Required task A -> Could you reproduce the passage of the data storage platform article from "Fast forward few" to "form of RDMBS." word for word?
Required task B -> Can you output the rows from the line with "Follow the 前往預訂網站 link in header" through the last line of the rows as a numbered list, leaving out blank lines?

Given text ->
## start
Building a Data Storage Scalable Platform

Building a Data Storage Scalable Platform

What is a data platform? How is that different from your "good Ol'Days" MySQL? Why is it suddenly important to approach your organization's everyday data needs with the notion of a platform? How to invest wisely into data analytics without a need to completely re-write all of your data driven apps every 3-5 years?

In the beginning there were files, a lot of files. People were trying to utilize them for all of their data needs. They would store spreadsheets (and they keep doing it even now), data tables, structured and unstructured data, binary data...and anything their wonderful computer programs would produce. And there were business transactions, a lot of them. It was quite impossible to use files for transactions without running into complicated technical issues so people have invented a Relational Database Management System (RDBMS). But of course they would still use files for most of them as the data storage.

Fast forward few decades.

There are still a lot of files and there are still RDBMSs, and these days we are still trying to utilize them for every data need. We use a database even if the data flow is not transactional and our data looks more like an unstructured blob. The same low threshold into the technology which brought files in our everyday operations as ubiquitous data storage paradigm have created another swiss-knife tool in the form of RDMBS.

Yes, Big Data requirements are changing the landscape at the speed of light but there is no guarantee that new jack of all trades will solve our big data problems. - Hadoop and HBase (replace this name with any new buzz word promising speed of light data analytics - Spark, Impala, Drill...) for example are not going to end up the same way as the infamous MySQL database. We are definitely stuck with files for a few more generations.

I think any organization should approach their data analytics needs with the same strategy by applying the best tool for the task, or more precisely, to the same stage of the data analytics flow. Our software tools will change, this is inevitable. There are a lot of various use cases related to the data analysis and I will try to suggest at least the most versatile approach.

Let’s review the building blocks of the proposed platform.
## end
Data to process ->
## start
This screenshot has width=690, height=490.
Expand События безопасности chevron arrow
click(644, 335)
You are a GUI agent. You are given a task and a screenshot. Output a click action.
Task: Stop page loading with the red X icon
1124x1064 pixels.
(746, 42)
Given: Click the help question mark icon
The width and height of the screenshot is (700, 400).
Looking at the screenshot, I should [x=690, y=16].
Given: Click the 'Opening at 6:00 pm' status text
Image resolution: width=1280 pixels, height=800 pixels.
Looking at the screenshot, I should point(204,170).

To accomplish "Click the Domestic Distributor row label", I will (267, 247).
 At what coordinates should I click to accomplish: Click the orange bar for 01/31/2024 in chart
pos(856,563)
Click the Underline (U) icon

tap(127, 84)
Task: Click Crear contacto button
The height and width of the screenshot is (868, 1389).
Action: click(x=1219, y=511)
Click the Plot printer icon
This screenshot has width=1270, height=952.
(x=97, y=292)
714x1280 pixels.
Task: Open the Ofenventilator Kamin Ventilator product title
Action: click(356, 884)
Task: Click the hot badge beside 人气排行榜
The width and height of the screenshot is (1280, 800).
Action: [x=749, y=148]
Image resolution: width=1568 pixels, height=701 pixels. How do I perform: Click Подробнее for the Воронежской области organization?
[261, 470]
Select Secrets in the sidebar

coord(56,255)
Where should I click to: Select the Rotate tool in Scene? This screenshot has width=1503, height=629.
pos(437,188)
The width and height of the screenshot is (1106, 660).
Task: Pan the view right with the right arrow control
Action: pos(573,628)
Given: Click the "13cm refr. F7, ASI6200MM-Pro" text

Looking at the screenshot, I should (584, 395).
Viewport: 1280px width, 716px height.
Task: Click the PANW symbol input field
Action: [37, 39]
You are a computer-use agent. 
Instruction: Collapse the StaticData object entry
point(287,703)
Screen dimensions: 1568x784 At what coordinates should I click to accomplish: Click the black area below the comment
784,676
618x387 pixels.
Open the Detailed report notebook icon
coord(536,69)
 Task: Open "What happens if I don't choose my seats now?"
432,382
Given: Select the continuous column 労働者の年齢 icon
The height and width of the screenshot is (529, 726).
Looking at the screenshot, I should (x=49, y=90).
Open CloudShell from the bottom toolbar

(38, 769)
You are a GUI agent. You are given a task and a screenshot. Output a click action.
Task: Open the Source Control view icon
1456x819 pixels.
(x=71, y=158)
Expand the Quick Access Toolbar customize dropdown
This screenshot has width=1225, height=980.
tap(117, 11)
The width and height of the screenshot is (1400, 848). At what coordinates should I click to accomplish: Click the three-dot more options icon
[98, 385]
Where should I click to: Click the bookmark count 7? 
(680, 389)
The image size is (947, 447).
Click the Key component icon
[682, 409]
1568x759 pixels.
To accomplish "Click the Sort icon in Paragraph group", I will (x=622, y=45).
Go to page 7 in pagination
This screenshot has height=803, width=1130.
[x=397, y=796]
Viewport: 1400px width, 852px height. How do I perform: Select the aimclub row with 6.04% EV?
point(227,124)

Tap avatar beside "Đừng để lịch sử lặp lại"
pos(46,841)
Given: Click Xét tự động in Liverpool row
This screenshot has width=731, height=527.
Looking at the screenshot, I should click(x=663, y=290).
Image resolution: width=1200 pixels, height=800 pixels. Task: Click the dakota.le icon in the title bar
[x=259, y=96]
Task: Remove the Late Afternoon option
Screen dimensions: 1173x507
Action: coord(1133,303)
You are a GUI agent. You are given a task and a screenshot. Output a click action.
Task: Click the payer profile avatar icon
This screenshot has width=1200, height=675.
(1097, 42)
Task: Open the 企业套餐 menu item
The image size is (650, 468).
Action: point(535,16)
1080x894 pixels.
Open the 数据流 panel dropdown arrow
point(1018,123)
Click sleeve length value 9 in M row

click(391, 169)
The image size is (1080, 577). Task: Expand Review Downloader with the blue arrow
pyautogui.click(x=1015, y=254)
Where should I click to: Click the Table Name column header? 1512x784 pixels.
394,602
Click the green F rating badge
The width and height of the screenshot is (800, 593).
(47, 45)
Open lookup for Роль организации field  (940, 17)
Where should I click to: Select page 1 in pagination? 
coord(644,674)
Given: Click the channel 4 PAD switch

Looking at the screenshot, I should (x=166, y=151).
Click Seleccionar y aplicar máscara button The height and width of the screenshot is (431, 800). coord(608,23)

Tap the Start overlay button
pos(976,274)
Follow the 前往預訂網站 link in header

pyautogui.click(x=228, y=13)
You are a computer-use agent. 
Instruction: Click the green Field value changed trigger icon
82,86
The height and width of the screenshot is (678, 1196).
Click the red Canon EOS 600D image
## end
Output A ->
Fast forward few decades.

There are still a lot of files and there are still RDBMSs, and these days we are still trying to utilize them for every data need. We use a database even if the data flow is not transactional and our data looks more like an unstructured blob. The same low threshold into the technology which brought files in our everyday operations as ubiquitous data storage paradigm have created another swiss-knife tool in the form of RDMBS.

Output B ->
1. Follow the 前往預訂網站 link in header
2. pyautogui.click(x=228, y=13)
3. You are a computer-use agent. 
4. Instruction: Click the green Field value changed trigger icon
5. 82,86
6. The height and width of the screenshot is (678, 1196).
7. Click the red Canon EOS 600D image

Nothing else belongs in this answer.